Iran, quattro anni dopo l’Onda Verde: i giovani e le elezioni
di Alessandra Vitullo
Si sono chiuse con un mese di anticipo le università in Iran, sono in arrivo le elezioni: “vogliono evitare che noi studenti ci riuniamo per discutere di quello che accadrà il prossimo 14 giugno” afferma Mahdi, dottorando all’università di Teheran. Tutti temono, infatti, che si ripeta ciò che è accaduto nel 2009, quando migliaia di giovani invasero, con un’Onda Verde, le strade del Paese per protestare contro i brogli che avevano portato alla rielezione di Mahmoud Ahmadinejad.
A quattro giorni dalle elezioni, l’atmosfera nella Capitale è calma, ma forse solo apparentemente: “Le tv nazionali cercano di spingere le persone al voto, ma, al contrario delle precedenti elezioni, non si avverte quell’agguerrita competizioni elettorale che coinvolgeva le persone per strada, nei negozi, sui mezzi pubblici- continua Mahdi; un suo collega, Reza, anche lui dottorando in Filosofia della Scienza, aggiunge: “a causa dei brogli di quattro anni fa e per la squalifica di Akbar Rafsanjani (uno dei candidati riformisti moderati dati per favoriti ndr), la gente non si sente molto motivata ad andare votare. In realtà queste potevano, magari potrebbero, essere le elezioni del cambiamento – prosegue – anche Ahmadinejad e il suo delfino, Esfandiar Mashai, sono, infatti, fuori dalla corsa elettorale e se i due candidati riformisti Rouhani e Aref si fossero coalizzati prima, la gente si sarebbe potuta unire in una grande campagna elettorale in loro favore, come accade quattro anni fa per Hossein Mousavi.”
Una campagna elettorale composta e moderata, che si è consumata soprattutto tra televisioni e giornali, ai candidati non è stato permesso infatti di fare propaganda attraverso i social network, pena la squalifica dalla competizione; su Facebook e Twitter esistono, infatti, solo profili non ufficiali, gestiti dai supporter.

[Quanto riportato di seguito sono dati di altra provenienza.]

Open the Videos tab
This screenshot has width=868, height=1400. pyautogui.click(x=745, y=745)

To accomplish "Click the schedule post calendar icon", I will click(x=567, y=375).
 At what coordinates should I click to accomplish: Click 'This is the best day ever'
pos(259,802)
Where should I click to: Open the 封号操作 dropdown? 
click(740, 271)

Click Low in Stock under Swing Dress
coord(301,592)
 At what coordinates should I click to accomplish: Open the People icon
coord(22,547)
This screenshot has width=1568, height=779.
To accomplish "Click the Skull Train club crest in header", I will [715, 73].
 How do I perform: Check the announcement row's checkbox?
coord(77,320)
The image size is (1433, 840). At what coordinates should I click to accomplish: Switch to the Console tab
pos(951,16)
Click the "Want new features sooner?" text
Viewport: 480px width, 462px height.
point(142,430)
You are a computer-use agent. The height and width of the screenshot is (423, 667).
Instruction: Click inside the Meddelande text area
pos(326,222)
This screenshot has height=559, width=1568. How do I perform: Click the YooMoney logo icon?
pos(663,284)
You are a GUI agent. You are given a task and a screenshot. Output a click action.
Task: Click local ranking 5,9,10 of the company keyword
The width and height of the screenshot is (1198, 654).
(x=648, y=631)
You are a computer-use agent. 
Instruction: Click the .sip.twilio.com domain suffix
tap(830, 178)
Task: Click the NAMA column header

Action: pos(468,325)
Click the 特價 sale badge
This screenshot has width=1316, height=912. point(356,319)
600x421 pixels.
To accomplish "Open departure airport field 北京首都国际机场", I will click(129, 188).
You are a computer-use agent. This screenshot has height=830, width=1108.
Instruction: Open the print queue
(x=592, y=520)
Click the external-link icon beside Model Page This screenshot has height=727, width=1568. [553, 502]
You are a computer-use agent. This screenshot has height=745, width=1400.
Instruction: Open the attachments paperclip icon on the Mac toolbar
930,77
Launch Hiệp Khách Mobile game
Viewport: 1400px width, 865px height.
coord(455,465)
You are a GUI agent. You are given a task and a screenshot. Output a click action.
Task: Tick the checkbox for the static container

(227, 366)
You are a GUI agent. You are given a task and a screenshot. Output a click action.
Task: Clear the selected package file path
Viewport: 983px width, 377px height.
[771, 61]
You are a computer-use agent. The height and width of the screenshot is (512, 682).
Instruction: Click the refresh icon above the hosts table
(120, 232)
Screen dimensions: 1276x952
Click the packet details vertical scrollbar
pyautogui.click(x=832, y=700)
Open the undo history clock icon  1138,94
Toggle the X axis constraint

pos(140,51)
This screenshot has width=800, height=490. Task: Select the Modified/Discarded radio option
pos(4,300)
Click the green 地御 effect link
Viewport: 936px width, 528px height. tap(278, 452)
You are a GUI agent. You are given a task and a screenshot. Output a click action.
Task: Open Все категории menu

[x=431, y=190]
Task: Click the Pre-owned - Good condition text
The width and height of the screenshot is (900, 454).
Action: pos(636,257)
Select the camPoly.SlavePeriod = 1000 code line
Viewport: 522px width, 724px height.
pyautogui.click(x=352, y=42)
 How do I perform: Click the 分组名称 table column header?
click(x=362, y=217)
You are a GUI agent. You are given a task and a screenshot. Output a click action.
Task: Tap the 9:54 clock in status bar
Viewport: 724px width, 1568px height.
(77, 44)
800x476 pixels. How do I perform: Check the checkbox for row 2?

A scoraggiare i cittadini al voto ci sono anche i partiti di sinistra, i quali stanno suggerendo di boicottare le elezioni per protesta contro il regime, che, negli scorsi anni, ha utilizzato anche l’affluenza alle urne per dimostrare la legittimità del suo potere.
Nel frattempo, un sondaggio fatto a maggio, nella sola città di Teheran, dall’agenzia filogovernativa Mehr, registra un distacco del 30% dei voti tra il candidato conservatore Mohammad Qalibaf ( al 35,8% ), prosecutore delle politiche di Ahmadinejad e sindaco di Teheran, e i due candidati riformisti (al 4%). Ma la Capitale sembra rispecchiare l’andamento generale del Paese, dove i candidati conservatori sembrano essere i preannunciati vincitori, forti soprattutto dell’appoggio del “Leader Supremo”, Ali Khamenei. Tra i nomi dei candidati conservatori, oltre a quello di Qalibaf, risaltano anche quelli del Consigliere per gli affari internazionali dell’Ayatollah, Ali Velayati, quello del presidente del Consiglio supremo per la sicurezza nazionale, Saeed Jalili e del primo Consigliere nonché consuocero di Khamenei, Gholam Adel.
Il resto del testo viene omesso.